À Alep, un immeuble détruit par des barils explosifs largués par les forces du régime lors d’un raid aérien. Hosam Katan/Reuters
Une délégation de l'OLP effectue une visite à Damas, la seconde en moins d'un mois, visant à « neutraliser » le camp palestinien de Yarmouk, pris en étau entre l'armée syrienne et des groupes armés palestiniens et jihadistes.
La délégation palestinienne, dirigée par un haut cadre de l'Organisation de libération de la Palestine (OLP), Zakaria al-Agha, a rencontré, hier, le vice-ministre syrien des Affaires étrangères Fayçal Moqdad ainsi que la ministre des Affaires sociales Kinda Chamat, a indiqué à l'AFP un responsable de l'OLP à Damas, Anouar Abdel Hadi. L'entretien a porté sur les moyens de « neutraliser le camp de Yarmouk afin qu'il reste en dehors du conflit en Syrie » et d'« œuvrer pour en faire sortir les hommes armés », et sur « la nécessité de fournir des produits alimentaires » aux habitants du camp et à ceux s'étant réfugiés dans des centres d'accueil à l'extérieur.
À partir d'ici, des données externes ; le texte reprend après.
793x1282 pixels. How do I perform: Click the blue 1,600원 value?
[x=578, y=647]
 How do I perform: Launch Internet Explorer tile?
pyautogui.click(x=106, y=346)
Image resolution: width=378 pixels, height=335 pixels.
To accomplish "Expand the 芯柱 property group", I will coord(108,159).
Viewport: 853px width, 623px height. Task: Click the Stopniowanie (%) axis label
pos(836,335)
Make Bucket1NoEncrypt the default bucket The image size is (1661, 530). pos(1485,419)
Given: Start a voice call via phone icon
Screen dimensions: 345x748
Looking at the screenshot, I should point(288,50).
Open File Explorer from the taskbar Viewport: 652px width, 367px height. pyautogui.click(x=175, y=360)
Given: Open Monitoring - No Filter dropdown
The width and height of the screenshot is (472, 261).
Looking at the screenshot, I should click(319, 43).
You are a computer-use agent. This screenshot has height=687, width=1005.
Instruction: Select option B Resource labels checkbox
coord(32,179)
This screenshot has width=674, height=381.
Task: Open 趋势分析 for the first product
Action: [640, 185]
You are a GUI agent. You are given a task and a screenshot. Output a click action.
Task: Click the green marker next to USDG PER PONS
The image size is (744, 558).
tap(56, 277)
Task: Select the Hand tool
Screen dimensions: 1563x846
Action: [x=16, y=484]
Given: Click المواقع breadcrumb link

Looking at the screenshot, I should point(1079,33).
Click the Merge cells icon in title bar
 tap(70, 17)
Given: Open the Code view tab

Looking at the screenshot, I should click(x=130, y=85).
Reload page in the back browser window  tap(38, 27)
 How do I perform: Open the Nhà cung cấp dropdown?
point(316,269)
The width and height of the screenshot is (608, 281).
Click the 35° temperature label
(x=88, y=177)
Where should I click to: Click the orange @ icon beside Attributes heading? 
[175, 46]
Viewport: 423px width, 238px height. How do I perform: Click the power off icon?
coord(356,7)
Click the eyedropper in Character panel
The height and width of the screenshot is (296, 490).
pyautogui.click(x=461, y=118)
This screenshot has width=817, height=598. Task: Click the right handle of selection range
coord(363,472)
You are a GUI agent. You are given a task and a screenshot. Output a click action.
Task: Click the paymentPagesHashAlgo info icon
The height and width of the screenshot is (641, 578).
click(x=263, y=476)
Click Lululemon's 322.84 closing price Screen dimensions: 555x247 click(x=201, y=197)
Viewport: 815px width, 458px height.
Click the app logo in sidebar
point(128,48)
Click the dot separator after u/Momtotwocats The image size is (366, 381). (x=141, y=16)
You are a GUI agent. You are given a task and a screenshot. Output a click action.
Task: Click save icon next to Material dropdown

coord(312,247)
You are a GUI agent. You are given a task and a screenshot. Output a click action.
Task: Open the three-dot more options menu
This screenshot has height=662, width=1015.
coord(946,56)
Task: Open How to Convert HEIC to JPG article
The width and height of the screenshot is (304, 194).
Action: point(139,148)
Le responsable de l'OLP a précisé que le retrait des hommes armés concernait les jihadistes et les Palestiniens qui portent des armes, y compris le FPLP-CG.
« Redoubler d'efforts »
Cette visite intervient alors que le médiateur de l'Onu pour la Syrie, Staffan de Mistura, a entamé hier à Genève des consultations séparées et à un niveau modeste avec les protagonistes du conflit syrien pour tenter de relancer les négociations dans l'impasse. « Nous commençons maintenant une série de discussions en tête à tête avec le plus grand nombre possible d'acteurs impliqués dans le conflit syrien afin de voir si un autre round de négociations est possible », a expliqué aux médias M. de Mistura. « Fin juin, (...) nous évaluerons la situation et déciderons de la prochaine étape », a poursuivi le médiateur de l'Onu. « La détermination » à résoudre la crise « ne doit jamais être abandonnée », a-t-il déclaré. Au total, l'envoyé spécial de l'Onu doit rencontrer les représentants du gouvernement syrien, ainsi que ceux de plus de quarante acteurs syriens et ceux d'une vingtaine d'acteurs régionaux et internationaux. Parmi les Syriens qu'il doit rencontrer figurent « des acteurs politiques et militaires, des femmes, des victimes, (...), des chefs religieux et de communautés », ainsi que des représentants de la société civile et de la diaspora syrienne. À ce titre, l'Iran, qui avait été exclu des deux conférences internationales sur la Syrie organisées par l'Onu en 2012 et 2014, a été invité, tout comme l'Arabie saoudite et la Turquie. M. de Mistura a souligné que les groupes considérés comme terroristes par l'Onu, comme le Front al-Nosra ou l'organisation État islamique, n'ont pas été conviés. M. de Mistura a rappellé qu'il fallait « redoubler d'efforts » pour trouver une solution politique au conflit syrien qui est « la plus grave tragédie humanitaire depuis la Seconde Guerre mondiale en termes d'impact régional ».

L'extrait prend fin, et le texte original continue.